Ein zwei Jahre altes Video aus Ibiza taucht auf – und stürzt Österreich kurz vor der EU-Wahl ins Chaos. Einiges über die Aufnahmen ist gesichert – vieles aber Spekulation. Ein Überblick:
Der Vorwurf: In dem Video werden möglicherweise illegale Parteispenden an die FPÖ thematisiert. Österreichs damaliger FPÖ-Chef und späterer Vizekanzler Heinz-Christian Strache stellt einer angeblichen russischen Oligarchen-Nichte bei einem Treffen auf Ibiza öffentliche Aufträge in Aussicht, sollte sie der FPÖ zum Erfolg bei den Nationalratswahlen 2017 verhelfen –etwa durch den Kauf und die Instrumentalisierung der auflagenstärksten Zeitung des Landes.
Die Protagonisten: Fünf Menschen sind an der Gesprächsrunde im Sommer 2017 beteiligt: Strache, der jetzt zurückgetretene FPÖ-Fraktionschef Johann Gudenus und dessen Ehefrau. Ferner zu sehen sind eine Frau, die Russisch und Englisch spricht – angeblich die Nichte eines russischen Milliardärs – sowie ein weiterer Mann, der Deutsch spricht. Seine Identität ist ebenso unbekannt wie die der angeblich reichen Russin. Gudenus, der in der Schule Russisch gelernt und nach eigenen Angaben von 1995 bis 2003 Sommerkurse an der Lomonosov-Universität in Moskau belegt hat, übersetzt. Beide Politiker haben das Treffen im Ibiza-Urlaub schriftlich eingeräumt.

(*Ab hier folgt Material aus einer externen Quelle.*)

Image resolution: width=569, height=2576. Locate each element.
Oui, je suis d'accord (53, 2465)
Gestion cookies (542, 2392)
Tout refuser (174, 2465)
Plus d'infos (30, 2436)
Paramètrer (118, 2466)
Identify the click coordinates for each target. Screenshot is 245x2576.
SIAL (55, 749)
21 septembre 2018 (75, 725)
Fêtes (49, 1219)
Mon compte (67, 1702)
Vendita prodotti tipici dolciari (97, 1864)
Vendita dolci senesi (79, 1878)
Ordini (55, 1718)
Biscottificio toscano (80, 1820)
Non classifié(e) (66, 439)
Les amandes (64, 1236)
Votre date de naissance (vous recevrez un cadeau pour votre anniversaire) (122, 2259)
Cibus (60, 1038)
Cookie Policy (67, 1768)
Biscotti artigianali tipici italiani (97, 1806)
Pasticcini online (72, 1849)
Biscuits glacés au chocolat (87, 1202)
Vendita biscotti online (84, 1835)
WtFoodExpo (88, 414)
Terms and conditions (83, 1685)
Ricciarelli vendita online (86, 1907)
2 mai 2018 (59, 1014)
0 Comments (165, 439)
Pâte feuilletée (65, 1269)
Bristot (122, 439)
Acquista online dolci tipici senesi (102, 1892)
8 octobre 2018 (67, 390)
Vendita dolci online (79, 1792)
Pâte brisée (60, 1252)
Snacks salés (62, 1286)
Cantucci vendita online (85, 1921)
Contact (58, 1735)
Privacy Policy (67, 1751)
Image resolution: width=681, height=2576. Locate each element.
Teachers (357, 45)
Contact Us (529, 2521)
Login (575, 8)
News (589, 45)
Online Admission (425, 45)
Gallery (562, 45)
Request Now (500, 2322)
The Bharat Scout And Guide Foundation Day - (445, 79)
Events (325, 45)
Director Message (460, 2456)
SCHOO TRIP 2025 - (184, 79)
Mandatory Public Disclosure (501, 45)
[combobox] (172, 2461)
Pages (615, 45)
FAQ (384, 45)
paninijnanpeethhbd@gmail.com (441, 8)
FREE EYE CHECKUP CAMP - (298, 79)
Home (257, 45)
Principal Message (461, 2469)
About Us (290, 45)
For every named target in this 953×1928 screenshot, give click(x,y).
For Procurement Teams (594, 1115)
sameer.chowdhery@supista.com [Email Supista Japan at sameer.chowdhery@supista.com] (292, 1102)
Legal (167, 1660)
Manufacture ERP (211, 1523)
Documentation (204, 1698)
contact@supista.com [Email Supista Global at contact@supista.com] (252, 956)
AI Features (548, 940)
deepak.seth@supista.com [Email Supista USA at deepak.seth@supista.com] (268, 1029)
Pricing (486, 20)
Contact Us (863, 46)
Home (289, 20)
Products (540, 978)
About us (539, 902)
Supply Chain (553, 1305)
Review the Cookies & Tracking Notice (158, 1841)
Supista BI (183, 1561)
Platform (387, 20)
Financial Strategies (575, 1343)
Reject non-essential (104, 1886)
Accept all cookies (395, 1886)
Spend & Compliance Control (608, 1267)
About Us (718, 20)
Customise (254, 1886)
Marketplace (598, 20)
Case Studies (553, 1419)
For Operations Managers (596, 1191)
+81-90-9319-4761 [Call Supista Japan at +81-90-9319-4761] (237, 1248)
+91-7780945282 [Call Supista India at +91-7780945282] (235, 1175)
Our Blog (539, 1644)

Das Video: Redaktoren von «Spiegel» und «Süddeutscher Zeitung», denen das Material zugespielt wurde, stellen in ihrem Kommentar zum Video klar, dass die FPÖ-Politiker unter einem Vorwand gezielt in eine «Falle» gelockt wurden. Doch ist das Gezeigte überhaupt echt? Das Fraunhofer-Institut für Sichere Informationstechnologie bestätigte auf Twitter: «Unsere Experten für digitale Forensik haben das #strachevideo geprüft und als nicht manipuliert befunden.» Am Institut befassen sich mehr als 200 Wissenschaftler mit Fragen zu Cybersicherheit und Datenschutz. Es zählt zu den weltweit führenden Forschungseinrichtungen. Zuvor hatten schon «Spiegel» und «Süddeutscher Zeitung» betont, mehrere Experten hätten Manipulationen am Video in forensischen Gutachten ausgeschlossen.
Die Drahtzieher: Wer die Falle für Strache und Gudenus gestellt hat, ist weiterhin ungewiss. «Spiegel» und «Süddeutscher Zeitung» wollen mit Verweis auf den gesetzlich verankerten Quellenschutz für Journalisten die Urheber nicht preisgeben. Die Aktion wurde sehr professionell geplant, über Monate Vertrauen zu Gudenus aufgebaut. Mit der Miete für die Villa sowie Kosten für Flüge, Überwachung und Verwanzung ist einiges an Geld investiert worden. Über verschiedene Initiatoren der Aktion wird spekuliert – ohne dass jeweils konkret Beweise vorliegen.
Zeitpunkt des Leaks: «Spiegel» und «Süddeutsche Zeitung» beteuern, dass die Veröffentlichung des Videos am vergangenen Freitag nichts mit der bevorstehenden Wahl zum Europaparlament zu tun hat. Beide Blätter geben an, die Aufnahmen erst im Mai 2019 unabhängig voneinander erhalten zu haben. Erst nach einer Prüfung des Videos auf seine Echtheit hätten sie sich zur Veröffentlichung entschieden. Wann der Urheber das Video anderen Medien oder Personen anbot, ist nicht bekannt – genauso wenig, warum mehrere Monate seit den Aufnahmen vergingen.